[Opening Document section section]
Questions that came to me through the course of this week were, How can I apply all of this to my life so that I can have the capability to bring myself from a low point in life, to a high point in life? Why is it that we first studied the negative side of things and how to fix things rather than how to prevent them from happening and is this a trend in how we think about things in everyday life? Is how people view happiness in general in modern society detrimental to our health? Is the constant drive for it what causes the deficit of true happiness?
[Closing Document section section]
[Opening Data under study section]
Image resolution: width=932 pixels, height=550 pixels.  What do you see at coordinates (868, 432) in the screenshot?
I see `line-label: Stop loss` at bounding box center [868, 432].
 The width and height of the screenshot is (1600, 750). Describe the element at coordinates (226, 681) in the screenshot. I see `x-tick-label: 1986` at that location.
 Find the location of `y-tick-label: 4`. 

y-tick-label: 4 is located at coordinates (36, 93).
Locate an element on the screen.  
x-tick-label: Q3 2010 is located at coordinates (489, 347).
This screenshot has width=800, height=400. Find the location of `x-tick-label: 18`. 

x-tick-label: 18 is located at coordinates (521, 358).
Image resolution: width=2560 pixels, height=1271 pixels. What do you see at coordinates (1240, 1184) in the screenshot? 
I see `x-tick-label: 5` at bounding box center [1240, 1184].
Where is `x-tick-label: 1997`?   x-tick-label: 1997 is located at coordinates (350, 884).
[Closing Data under study section]
## Task brief
Answer from the passage on happiness:
(a) Over what period did the questions in the passage come to the writer?
(b) What does the passage say "we first studied"?
(c) What does the final sentence suggest may cause the deficit of true happiness?

## Solution to this problem
(a) The course of this week.
(b) The negative side of things and how to fix things.
(c) The constant drive for happiness.